Our market has been adversely affected as a result of economic challenges facing the nation which has put a major strain on households’ disposable income.
And how has FirstCred positioned itself to respond to the situation?
As a financial services company, our business is to lend money.
FirstCred continues to listen to its customers and amend our processes and policies in line with what the market demands but ensures compliance with all laws and regulations.
We do this as a way to drive our efficiencies and resilience.
Our risk management procedures are more reflective of broader economic changes, and we pay particular attention to our more challenged customer segments.
We have amended our risk management procedures and manual, together with our credit policy to cater to the situation we find ourselves in due to the pandemic.
Briefly take us through your journey in the financial industry.
As a qualified accountant and banker, my whole life has been in the financial services sector, mainly banking and corporate finance.
During my time in the banking sector, I was lucky enough to be posted in other countries which gave me an appreciation of the regional finance market, how it works and the expectations.
My curiosity then took me to the Stock Exchange where I headed the listings and trading department before joining a regional impact investor.

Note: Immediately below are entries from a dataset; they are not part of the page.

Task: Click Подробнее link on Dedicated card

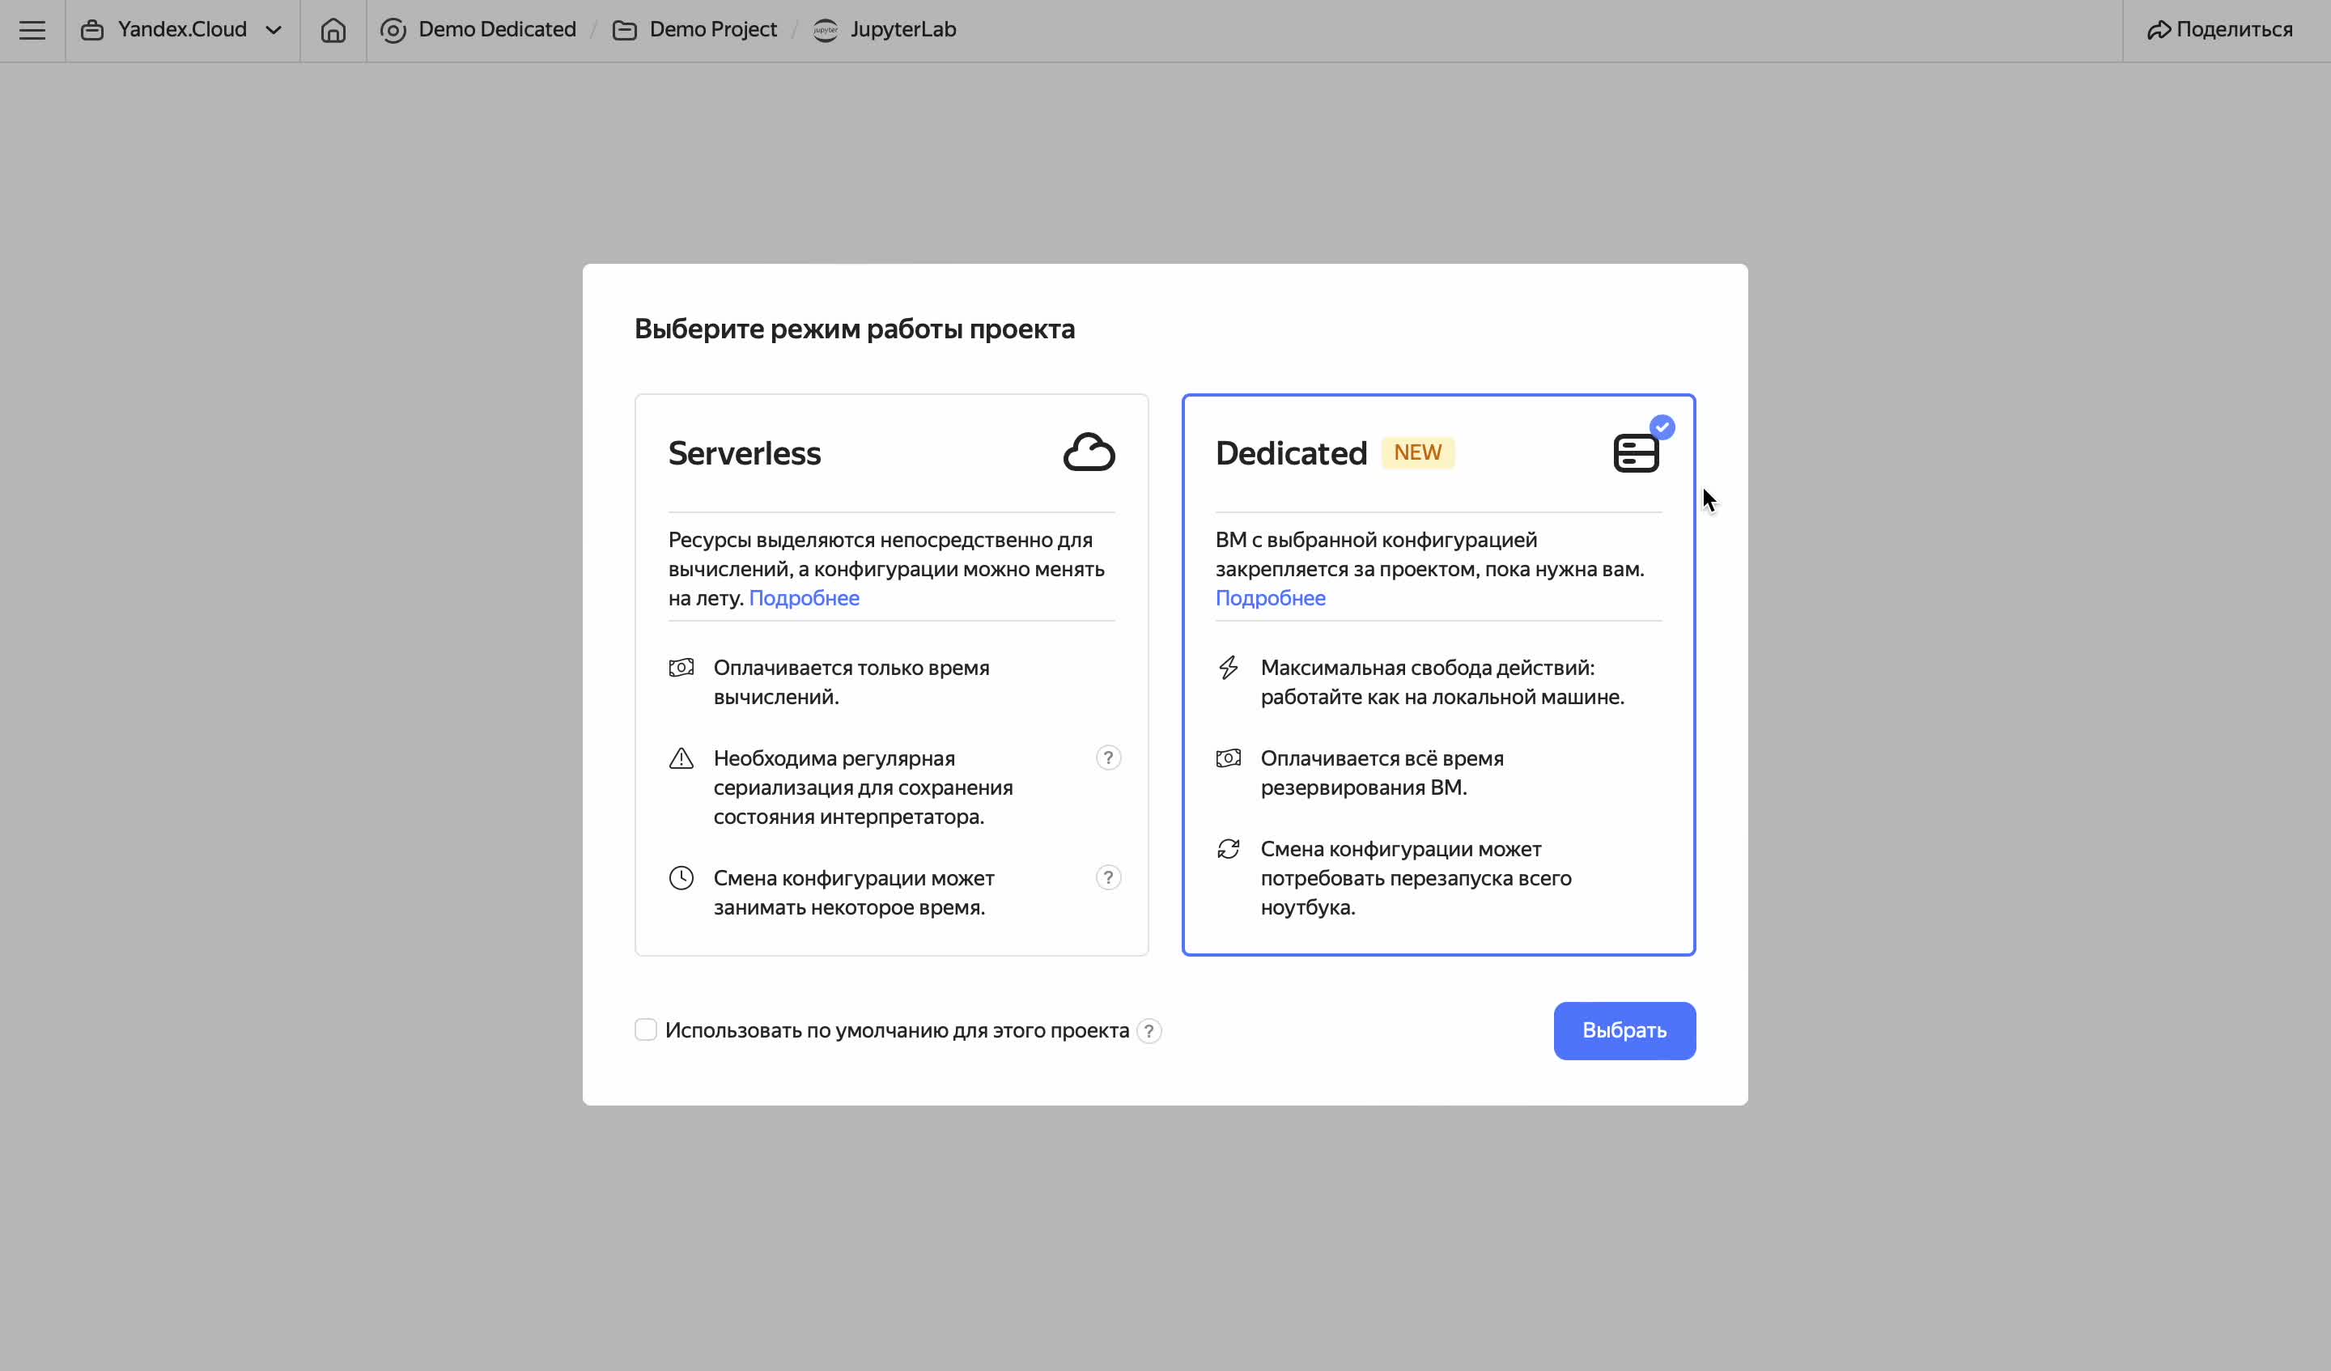Action: pos(1272,598)
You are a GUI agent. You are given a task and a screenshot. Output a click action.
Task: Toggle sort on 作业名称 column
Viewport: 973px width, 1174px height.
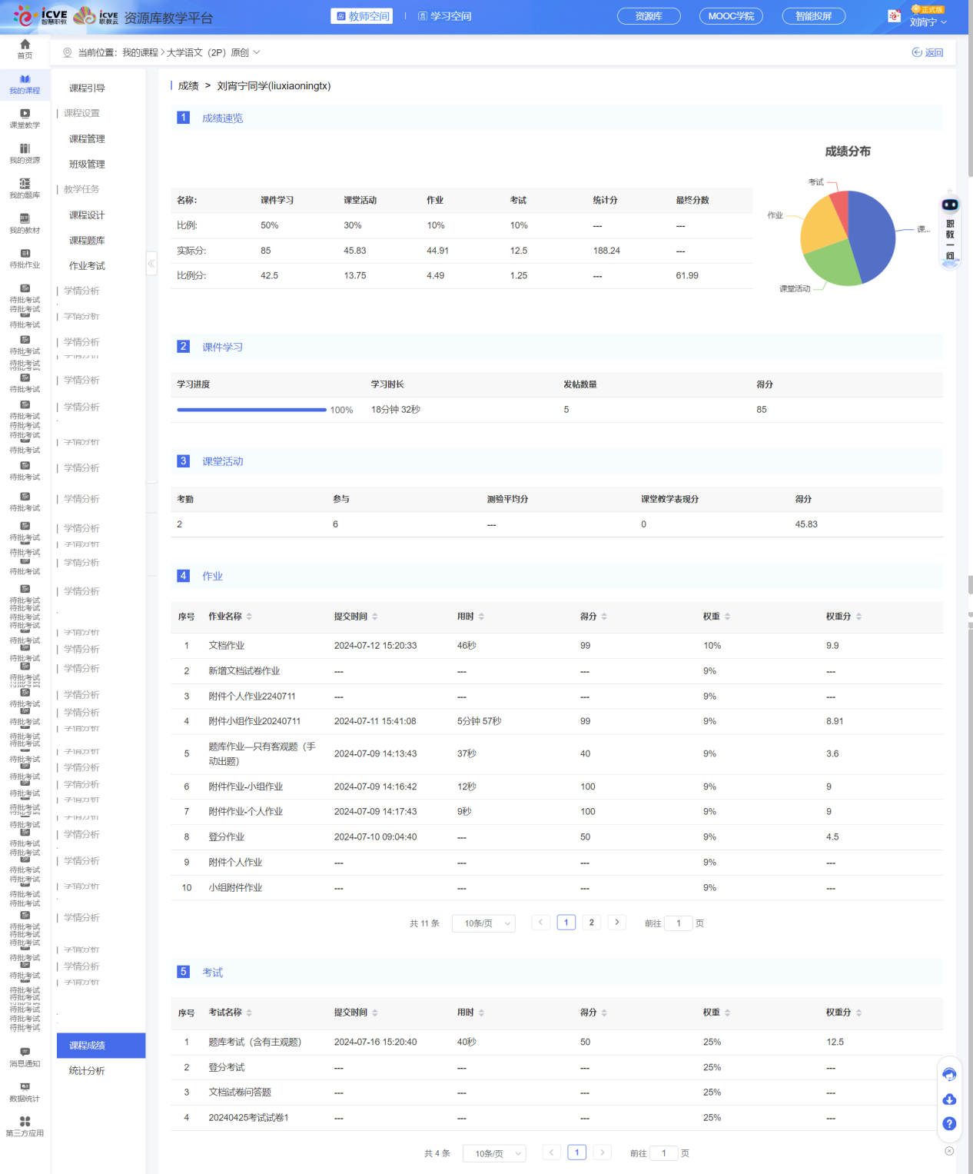[x=249, y=617]
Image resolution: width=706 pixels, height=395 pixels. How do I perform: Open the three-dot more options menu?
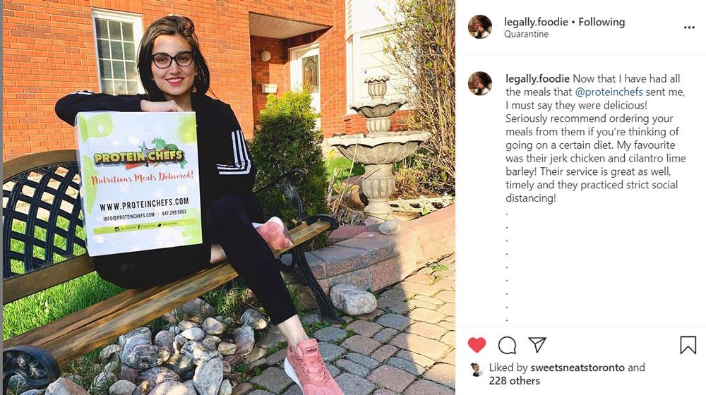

I joined MHMK Group, (an alternative investment management firm that manages and provides advice on investments across multiple sectors and markets), in 2018, and seconded to FirstCred in 2019.
What do you regard as the highlight of your career to date?
Leading the FirstCred team has been one of my biggest highlights.
I enjoy working with a hardworking team that understands that teamwork pays.
The transition to FirstCred is another interesting highlight because we started a new chapter that came with different narration, a new hope, new corporate culture, different strategies, and an outlook.
And the lowest moment?
The lowest moment would definitely be this Covid-19 era which has affected almost everyone across the globe.
It has affected livelihoods and the world economy at large.
Besides micro-lending, what other products does FirstCred offer?
We also offer insurance products, such as funeral, legal, homeowners, and all risk, etc. through our subsidiary called GetSure.
We are also in the process of offering a mixture of other SMME products pending regulatory approval.
What is your take on the state of micro-financing in Botswana?
It’s an industry with huge potential and is still growing.
Micro-finance is poised to play a vital role in the development of the country.
However, there is still a lot to be done for the industry to make a difference and the market to embrace sensible lending and borrowing.
Do you think many people have enough information regarding how micro-financing works?
There is a lot that the general public still has to learn about the micro-financing industry and how it works.
The foundation of it is financial literacy, which is something that we are very passionate about at FirstCred and are currently doing.